## DIRECTIVE
Convert the entries from the line containing "Click the Browse button" to the line containing "Action: tap(50, 301)", both included, into a Markdown table with the columns Row and Content. Give each line its own numbered row and omit blank lines.

## DATA PROVIDED
· · · · ·

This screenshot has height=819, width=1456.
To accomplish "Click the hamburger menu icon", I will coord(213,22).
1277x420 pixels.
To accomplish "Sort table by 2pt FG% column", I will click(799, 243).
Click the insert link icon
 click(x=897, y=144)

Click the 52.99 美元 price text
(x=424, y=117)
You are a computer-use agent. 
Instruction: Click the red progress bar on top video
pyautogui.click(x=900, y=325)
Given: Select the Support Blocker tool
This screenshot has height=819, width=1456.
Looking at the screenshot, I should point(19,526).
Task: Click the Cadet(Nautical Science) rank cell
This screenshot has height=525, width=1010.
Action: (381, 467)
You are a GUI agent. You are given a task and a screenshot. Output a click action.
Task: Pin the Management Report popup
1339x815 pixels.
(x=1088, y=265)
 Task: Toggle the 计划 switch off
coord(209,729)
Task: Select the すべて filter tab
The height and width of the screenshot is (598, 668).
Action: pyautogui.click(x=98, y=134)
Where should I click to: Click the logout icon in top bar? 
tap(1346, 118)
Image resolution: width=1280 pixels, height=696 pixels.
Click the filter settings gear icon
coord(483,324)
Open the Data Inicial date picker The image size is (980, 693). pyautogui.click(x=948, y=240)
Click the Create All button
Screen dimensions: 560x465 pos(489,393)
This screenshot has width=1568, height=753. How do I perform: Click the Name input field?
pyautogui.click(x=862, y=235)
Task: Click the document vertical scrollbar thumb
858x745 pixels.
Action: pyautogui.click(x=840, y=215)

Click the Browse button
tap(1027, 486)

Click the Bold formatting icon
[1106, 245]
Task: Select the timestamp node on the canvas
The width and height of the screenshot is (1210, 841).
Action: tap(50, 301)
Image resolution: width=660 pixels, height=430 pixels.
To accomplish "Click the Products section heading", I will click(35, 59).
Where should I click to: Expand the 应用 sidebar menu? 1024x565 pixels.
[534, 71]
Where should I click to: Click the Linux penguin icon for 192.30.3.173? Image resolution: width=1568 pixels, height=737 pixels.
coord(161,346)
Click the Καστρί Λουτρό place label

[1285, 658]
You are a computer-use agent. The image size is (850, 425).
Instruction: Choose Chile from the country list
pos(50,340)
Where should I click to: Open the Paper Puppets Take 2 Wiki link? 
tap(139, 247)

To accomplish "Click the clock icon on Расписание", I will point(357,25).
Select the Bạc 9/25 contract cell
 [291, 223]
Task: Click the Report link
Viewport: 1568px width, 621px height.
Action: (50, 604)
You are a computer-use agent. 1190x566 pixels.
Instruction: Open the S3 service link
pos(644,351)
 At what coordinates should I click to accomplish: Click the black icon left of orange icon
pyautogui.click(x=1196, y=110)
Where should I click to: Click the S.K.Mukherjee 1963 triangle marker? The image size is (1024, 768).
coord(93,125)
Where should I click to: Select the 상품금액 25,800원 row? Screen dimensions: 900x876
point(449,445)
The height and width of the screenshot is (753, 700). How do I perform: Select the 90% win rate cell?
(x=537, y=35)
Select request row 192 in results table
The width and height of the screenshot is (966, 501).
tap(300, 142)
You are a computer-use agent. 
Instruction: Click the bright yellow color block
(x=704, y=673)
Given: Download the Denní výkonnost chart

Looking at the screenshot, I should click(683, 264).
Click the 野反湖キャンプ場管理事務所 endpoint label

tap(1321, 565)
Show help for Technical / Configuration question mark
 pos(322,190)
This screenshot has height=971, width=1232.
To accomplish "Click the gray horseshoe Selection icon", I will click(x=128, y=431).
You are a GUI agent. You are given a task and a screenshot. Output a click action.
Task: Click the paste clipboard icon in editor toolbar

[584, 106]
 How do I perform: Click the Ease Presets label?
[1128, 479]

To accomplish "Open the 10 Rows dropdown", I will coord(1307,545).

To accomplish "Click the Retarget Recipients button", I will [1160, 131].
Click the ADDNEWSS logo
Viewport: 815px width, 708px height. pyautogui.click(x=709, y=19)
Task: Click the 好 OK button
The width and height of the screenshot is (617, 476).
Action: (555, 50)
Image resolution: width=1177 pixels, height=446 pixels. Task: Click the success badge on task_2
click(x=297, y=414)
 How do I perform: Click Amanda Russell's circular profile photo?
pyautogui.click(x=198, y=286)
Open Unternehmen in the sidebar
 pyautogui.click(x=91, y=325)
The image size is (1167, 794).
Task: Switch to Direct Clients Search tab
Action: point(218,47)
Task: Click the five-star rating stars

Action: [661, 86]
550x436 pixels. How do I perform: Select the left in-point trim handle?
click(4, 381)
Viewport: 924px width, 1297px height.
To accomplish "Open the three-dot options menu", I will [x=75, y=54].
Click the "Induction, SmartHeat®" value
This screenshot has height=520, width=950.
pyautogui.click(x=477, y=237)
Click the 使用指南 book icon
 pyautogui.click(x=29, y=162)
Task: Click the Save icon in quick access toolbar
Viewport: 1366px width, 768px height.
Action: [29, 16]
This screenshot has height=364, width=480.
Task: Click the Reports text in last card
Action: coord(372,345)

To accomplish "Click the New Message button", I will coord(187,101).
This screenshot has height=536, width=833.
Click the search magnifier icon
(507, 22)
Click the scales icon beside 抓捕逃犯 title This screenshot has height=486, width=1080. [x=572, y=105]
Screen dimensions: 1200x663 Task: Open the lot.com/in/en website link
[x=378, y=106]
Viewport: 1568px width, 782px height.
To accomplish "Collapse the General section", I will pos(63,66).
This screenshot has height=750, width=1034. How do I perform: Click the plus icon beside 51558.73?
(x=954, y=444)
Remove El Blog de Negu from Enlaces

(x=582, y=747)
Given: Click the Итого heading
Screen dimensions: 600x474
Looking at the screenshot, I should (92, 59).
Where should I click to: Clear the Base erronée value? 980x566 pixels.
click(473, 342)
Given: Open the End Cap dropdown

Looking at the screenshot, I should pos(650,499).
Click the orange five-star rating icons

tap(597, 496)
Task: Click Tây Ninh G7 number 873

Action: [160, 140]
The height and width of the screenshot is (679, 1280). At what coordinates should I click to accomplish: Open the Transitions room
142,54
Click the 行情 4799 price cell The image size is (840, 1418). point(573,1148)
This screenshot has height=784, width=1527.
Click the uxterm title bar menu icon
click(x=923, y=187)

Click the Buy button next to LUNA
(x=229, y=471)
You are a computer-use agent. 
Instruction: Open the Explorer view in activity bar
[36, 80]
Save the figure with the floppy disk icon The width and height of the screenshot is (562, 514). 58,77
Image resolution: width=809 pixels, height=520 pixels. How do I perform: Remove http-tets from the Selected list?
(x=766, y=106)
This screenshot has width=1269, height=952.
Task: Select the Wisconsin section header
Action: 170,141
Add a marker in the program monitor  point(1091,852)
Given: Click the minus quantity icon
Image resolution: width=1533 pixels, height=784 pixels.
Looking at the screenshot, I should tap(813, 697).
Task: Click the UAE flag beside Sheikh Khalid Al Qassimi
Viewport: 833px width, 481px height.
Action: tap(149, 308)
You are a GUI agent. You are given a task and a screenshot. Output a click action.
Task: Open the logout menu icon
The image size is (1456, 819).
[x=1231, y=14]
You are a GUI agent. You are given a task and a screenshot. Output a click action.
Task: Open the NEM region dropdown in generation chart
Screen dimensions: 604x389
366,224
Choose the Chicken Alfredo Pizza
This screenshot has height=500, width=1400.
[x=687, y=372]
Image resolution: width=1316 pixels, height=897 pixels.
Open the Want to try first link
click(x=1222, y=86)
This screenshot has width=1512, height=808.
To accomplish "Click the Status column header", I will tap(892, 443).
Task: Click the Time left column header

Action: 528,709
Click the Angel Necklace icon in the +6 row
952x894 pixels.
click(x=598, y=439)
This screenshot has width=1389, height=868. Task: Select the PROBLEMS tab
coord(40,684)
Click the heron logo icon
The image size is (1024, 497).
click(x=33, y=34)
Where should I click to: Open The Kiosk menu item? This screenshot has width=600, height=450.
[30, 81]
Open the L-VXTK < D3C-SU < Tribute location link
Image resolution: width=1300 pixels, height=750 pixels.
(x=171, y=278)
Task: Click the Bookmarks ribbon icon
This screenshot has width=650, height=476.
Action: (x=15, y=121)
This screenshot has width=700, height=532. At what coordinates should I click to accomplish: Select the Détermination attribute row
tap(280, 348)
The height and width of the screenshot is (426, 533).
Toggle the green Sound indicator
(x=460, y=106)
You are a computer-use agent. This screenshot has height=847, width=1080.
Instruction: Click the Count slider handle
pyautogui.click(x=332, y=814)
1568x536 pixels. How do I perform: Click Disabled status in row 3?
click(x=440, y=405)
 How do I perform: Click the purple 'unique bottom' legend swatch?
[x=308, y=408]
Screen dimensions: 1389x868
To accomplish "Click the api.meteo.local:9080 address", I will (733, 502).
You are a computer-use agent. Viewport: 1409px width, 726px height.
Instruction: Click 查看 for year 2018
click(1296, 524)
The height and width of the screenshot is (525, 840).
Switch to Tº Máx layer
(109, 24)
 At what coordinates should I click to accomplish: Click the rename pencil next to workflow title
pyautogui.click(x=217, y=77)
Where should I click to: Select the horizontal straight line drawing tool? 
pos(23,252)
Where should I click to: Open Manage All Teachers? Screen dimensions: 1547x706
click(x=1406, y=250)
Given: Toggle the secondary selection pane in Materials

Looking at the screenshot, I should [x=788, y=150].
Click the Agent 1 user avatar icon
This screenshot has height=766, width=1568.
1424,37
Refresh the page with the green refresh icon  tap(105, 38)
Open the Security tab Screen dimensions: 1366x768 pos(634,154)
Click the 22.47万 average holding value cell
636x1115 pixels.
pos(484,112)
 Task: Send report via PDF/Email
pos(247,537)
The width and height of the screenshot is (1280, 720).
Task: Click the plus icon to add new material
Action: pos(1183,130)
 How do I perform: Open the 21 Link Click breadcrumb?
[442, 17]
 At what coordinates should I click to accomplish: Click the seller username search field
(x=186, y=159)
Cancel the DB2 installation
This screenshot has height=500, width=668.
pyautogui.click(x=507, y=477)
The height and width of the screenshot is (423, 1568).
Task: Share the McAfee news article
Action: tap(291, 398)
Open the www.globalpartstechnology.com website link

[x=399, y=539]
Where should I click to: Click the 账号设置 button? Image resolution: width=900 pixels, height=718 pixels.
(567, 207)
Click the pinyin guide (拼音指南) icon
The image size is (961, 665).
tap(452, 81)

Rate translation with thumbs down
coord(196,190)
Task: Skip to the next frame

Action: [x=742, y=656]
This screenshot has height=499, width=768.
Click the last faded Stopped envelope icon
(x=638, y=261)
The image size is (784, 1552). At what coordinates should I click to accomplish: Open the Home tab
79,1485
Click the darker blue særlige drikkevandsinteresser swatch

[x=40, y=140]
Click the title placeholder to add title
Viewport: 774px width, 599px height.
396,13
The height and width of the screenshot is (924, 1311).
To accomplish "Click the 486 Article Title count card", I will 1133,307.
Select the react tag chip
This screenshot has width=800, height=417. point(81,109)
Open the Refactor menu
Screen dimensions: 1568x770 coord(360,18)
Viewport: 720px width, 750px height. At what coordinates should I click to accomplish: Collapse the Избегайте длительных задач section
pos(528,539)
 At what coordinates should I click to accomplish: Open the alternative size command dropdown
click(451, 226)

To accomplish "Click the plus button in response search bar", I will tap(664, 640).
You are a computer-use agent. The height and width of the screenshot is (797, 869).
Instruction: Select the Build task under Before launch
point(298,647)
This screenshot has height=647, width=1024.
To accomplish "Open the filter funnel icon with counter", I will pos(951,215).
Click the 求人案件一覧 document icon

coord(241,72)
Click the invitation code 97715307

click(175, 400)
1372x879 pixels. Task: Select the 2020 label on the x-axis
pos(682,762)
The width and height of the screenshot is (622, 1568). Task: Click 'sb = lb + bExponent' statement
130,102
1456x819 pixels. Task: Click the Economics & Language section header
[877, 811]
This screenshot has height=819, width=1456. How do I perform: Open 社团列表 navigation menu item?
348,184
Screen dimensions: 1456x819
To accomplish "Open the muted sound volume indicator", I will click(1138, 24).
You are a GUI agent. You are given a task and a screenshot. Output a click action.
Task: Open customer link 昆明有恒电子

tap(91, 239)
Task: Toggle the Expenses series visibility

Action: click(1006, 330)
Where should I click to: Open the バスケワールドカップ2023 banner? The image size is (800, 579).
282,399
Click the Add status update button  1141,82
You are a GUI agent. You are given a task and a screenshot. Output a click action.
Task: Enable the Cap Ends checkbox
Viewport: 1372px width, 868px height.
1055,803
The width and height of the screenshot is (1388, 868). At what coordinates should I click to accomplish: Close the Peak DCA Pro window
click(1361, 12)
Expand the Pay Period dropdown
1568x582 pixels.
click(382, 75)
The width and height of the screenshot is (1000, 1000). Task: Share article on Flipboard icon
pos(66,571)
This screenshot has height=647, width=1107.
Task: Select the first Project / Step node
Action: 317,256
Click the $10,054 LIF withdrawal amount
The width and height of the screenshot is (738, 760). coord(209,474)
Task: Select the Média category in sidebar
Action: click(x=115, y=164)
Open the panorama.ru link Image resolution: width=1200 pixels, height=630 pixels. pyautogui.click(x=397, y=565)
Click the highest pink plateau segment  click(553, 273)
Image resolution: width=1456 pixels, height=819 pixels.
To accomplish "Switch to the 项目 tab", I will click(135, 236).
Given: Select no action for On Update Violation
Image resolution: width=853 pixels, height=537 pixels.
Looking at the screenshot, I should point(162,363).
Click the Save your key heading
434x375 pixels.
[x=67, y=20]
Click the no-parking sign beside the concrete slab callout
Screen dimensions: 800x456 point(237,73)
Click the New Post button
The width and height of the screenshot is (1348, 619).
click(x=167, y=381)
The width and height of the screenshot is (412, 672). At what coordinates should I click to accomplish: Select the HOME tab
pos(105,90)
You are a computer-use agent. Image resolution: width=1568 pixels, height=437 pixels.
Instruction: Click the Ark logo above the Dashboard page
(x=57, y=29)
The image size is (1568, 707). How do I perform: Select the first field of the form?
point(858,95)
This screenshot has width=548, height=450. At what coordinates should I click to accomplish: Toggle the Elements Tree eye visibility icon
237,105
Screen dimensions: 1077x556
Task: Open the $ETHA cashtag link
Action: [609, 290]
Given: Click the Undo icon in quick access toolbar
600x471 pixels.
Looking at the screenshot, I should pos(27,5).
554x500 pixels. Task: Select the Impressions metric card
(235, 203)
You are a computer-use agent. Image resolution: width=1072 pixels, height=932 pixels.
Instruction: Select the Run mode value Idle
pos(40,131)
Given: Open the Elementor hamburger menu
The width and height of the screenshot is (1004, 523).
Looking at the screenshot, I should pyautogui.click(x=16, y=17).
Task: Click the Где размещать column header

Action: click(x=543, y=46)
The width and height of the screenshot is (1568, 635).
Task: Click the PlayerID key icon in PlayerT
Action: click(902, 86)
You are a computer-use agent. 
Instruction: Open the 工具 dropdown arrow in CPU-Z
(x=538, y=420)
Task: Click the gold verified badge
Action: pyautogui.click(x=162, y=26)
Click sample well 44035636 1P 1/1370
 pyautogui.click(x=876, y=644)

· · · · ·

## FINISHED EXERCISE
| Row | Content |
|---|---|
| 1 | Click the Browse button |
| 2 | tap(1027, 486) |
| 3 | Click the Bold formatting icon |
| 4 | [1106, 245] |
| 5 | Task: Select the timestamp node on the canvas |
| 6 | The width and height of the screenshot is (1210, 841). |
| 7 | Action: tap(50, 301) |